The simulation results are shown in fig. 10, 11, 12 and 13, respectively.

FIGS. 10 and 11 are respectively the floating air gap and floating current variation curves of PID-PID control under the influence of disturbance and the TSMC-ARBF-CFTC control strategy of the present invention. Through comparative analysis, although the two control strategies can enable the system to reach an expected balance point, the PID-PID control strategy has an obvious overshoot phenomenon in a starting section, so that a dangerous impact problem is brought to the actual system, and hardware abrasion is caused; when the interference exists, the PID-PID control strategy can only ensure that the tracking error of the suspended air gap fluctuates within the range of 0.4mm, and the TSMC-ARBF-CFTC control strategy can ensure that the tracking error of the suspended air gap fluctuates within the range of 0.1mm, so that the tracking error is reduced by four times compared with the PID-PID control strategy. Therefore, the TSMC-ARBF-CFTC control strategy has a more stable starting process and stronger anti-interference capability near a balance point.

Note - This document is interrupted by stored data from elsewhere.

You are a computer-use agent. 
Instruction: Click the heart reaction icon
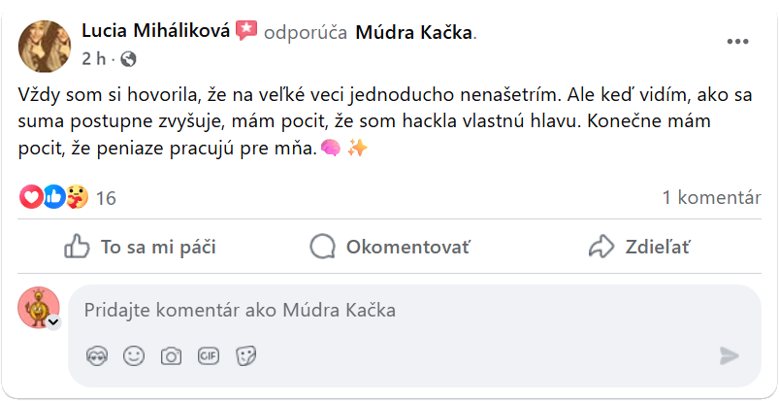[31, 197]
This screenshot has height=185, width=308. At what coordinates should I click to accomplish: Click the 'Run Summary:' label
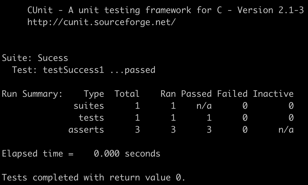pyautogui.click(x=32, y=94)
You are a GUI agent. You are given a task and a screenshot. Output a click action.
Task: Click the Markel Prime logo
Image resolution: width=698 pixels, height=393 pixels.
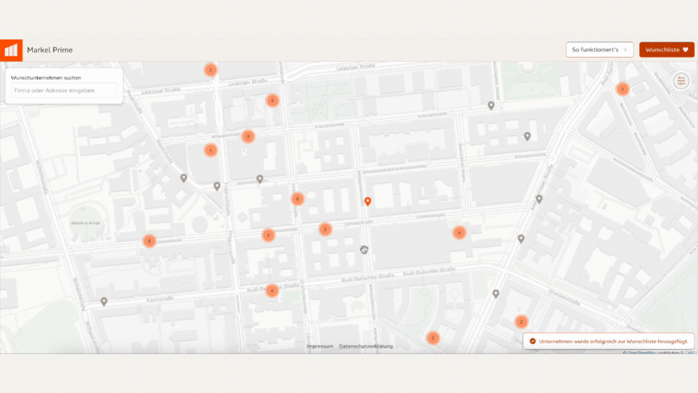coord(11,50)
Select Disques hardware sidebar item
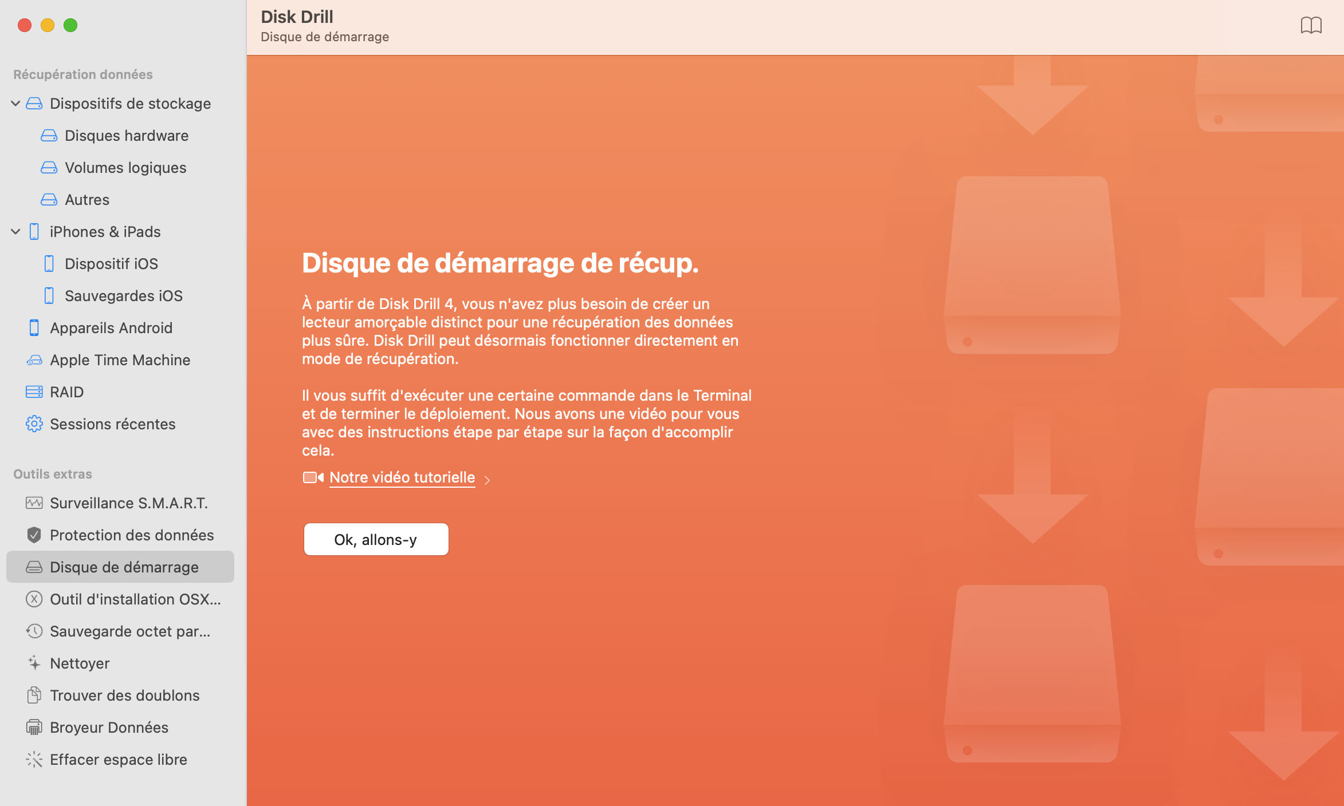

FIGS. 12 and 13 are floating air gap and floating current curves for the TSMC-CFTC control under disturbance and the TSMC-ARBF-CFTC control strategy of the present invention, respectively. Through comparative analysis, the two control strategies can enable the system to stably reach an expected balance point in the starting stage; but in terms of anti-interference capability, the TSMC-CFTC control strategy can ensure that the tracking error of the suspended air gap fluctuates within the range of 0.3mm, and after the TSMC-ARBF-CFTC control strategy is added into the adaptive RBF neural network interference estimator, the fluctuation range of the suspended air gap tracking error is reduced by 0.2mm compared with the TSMC-CFTC control strategy without the interference estimator. Particularly in the stage of existence of constant interference, the TSMC-ARBF-CFTC control strategy can ensure that the tracking error of the suspended air gap is converged to a balance point from 0.05mm within 0.6s, and the TSMC-CFTC control strategy without an interference estimator always has a steady-state error of about 0.1mm in the existence period of the constant interference. Therefore, the TSMC-ARBF-CFTC control strategy can improve the dynamic response speed and the anti-interference capability of the suspension system of the magnetic suspension vertical axis wind turbine generator.

In a word, the self-adaptive RBF neural network finite time control-based suspension control strategy has strong self-adaptive capacity, can realize stable starting and stable operation at a balance point of the magnetic suspension vertical axis wind turbine generator, and has higher dynamic response speed, stronger stability and anti-interference capacity.